[About this exercise] In the records below, find the line with "Instruction: Click the 42,47%" and the line with "Given: Click the Insert Function (fx) icon"; return exactly those lines and every line between them.

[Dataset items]
○ ○ ○

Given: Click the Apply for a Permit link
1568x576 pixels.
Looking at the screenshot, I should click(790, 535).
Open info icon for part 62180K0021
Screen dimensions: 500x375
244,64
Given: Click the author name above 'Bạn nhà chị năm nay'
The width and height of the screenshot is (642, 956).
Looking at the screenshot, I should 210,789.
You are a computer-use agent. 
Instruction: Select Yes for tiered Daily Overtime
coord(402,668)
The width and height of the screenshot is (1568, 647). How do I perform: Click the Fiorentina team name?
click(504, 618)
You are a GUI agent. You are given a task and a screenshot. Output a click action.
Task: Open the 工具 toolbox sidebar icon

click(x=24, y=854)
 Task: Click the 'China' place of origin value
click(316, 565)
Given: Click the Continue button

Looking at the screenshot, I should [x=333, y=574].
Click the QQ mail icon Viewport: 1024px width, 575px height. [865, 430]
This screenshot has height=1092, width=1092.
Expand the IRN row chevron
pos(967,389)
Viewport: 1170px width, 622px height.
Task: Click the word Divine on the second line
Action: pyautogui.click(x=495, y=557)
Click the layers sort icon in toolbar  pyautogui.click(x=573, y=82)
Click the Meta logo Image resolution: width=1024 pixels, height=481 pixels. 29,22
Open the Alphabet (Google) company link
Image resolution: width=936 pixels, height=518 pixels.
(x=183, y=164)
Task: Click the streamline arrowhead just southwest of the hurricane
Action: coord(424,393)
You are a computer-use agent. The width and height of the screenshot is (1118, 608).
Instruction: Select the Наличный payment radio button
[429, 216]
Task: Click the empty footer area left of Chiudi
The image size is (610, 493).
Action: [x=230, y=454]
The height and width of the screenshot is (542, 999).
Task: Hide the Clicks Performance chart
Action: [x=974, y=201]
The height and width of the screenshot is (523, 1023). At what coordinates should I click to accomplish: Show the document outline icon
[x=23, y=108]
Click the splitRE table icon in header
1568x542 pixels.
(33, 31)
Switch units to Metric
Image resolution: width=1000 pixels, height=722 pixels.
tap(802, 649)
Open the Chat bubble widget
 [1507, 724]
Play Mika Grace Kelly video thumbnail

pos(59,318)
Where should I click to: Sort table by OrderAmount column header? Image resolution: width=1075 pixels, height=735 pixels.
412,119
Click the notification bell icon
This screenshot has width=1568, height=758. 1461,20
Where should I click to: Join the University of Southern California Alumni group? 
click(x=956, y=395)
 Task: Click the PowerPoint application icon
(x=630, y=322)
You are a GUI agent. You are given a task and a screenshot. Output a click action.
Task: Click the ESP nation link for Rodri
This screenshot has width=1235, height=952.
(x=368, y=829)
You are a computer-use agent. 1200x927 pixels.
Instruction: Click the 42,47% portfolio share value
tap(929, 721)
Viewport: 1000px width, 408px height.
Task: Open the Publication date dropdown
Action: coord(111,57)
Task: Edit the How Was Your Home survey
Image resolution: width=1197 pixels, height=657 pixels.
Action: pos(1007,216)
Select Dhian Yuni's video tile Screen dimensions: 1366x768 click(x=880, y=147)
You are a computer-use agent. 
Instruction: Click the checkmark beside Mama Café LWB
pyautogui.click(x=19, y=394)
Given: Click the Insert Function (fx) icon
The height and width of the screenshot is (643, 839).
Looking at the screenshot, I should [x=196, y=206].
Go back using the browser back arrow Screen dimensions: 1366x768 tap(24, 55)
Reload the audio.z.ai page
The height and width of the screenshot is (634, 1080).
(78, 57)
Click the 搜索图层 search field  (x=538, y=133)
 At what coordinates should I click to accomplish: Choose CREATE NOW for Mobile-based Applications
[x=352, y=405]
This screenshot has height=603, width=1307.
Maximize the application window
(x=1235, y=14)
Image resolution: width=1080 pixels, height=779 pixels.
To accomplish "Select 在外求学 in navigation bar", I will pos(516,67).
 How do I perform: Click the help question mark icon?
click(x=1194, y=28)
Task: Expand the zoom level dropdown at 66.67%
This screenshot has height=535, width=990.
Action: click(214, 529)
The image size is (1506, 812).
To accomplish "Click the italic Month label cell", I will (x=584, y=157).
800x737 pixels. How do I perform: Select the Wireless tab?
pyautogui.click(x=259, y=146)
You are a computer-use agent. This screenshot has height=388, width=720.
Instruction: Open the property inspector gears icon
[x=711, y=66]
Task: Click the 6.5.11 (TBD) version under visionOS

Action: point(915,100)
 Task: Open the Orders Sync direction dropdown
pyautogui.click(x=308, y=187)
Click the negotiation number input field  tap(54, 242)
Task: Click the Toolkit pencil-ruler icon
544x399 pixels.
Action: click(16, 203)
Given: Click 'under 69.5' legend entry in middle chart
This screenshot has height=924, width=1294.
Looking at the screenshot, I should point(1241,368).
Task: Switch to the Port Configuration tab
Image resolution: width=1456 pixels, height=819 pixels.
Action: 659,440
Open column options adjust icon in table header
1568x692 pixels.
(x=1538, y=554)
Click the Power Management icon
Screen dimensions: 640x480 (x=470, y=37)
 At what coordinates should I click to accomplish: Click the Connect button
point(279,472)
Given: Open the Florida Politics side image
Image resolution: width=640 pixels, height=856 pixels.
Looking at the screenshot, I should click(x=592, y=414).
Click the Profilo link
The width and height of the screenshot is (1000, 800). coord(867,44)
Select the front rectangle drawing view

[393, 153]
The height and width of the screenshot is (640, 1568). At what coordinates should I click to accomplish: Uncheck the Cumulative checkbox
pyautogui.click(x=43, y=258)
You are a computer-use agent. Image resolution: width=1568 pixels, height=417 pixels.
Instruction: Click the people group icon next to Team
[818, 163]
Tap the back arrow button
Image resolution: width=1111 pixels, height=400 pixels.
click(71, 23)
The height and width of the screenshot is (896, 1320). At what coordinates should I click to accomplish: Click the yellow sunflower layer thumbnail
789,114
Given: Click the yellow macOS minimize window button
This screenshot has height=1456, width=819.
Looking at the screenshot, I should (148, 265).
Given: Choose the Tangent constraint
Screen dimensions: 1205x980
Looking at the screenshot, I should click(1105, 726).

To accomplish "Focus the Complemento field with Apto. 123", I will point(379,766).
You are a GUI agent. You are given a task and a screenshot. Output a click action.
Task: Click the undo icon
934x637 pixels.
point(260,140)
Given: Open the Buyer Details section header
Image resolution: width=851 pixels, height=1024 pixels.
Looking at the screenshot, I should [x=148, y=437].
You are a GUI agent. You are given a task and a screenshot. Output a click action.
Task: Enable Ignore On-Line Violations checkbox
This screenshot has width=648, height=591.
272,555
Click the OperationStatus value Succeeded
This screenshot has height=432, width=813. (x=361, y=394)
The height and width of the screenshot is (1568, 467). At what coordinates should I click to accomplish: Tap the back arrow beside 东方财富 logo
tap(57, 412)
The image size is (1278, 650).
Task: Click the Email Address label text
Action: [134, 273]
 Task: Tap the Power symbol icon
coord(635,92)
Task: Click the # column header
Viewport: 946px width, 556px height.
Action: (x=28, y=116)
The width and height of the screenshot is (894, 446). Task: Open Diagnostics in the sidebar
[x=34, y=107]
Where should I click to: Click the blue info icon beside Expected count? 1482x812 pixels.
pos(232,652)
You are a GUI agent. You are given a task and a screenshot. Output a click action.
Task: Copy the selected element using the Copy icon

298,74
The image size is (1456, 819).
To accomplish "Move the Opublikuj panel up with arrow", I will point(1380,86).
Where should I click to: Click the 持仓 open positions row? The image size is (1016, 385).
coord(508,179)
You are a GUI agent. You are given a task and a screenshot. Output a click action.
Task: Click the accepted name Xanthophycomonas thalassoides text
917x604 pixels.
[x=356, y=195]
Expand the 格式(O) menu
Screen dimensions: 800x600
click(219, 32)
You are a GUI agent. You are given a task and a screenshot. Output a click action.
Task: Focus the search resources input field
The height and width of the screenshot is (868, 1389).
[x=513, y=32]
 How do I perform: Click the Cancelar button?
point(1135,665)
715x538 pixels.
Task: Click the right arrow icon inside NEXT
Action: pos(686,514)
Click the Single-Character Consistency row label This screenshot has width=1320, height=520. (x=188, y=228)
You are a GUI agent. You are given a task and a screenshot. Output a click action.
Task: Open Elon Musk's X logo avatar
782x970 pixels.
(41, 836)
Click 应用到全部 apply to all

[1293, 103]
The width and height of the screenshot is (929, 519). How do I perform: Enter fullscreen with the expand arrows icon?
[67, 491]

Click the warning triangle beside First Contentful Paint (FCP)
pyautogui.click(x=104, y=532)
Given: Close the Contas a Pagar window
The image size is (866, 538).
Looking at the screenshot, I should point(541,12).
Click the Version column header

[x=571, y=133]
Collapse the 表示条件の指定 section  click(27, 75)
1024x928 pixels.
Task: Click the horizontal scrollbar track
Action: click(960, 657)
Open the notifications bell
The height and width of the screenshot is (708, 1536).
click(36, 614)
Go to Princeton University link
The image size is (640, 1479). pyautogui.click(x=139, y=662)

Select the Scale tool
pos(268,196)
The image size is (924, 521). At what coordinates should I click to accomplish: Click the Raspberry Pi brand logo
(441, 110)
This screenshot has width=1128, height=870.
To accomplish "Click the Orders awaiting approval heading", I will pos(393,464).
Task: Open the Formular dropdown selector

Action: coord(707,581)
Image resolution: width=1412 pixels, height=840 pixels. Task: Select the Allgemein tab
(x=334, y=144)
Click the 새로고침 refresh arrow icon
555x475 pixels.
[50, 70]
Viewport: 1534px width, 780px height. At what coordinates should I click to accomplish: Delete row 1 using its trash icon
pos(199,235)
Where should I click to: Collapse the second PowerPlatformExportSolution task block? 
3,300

○ ○ ○

[Solution to the exercise]
Instruction: Click the 42,47% portfolio share value
tap(929, 721)
Viewport: 1000px width, 408px height.
Task: Open the Publication date dropdown
Action: coord(111,57)
Task: Edit the How Was Your Home survey
Image resolution: width=1197 pixels, height=657 pixels.
Action: pos(1007,216)
Select Dhian Yuni's video tile Screen dimensions: 1366x768 click(x=880, y=147)
You are a computer-use agent. 
Instruction: Click the checkmark beside Mama Café LWB
pyautogui.click(x=19, y=394)
Given: Click the Insert Function (fx) icon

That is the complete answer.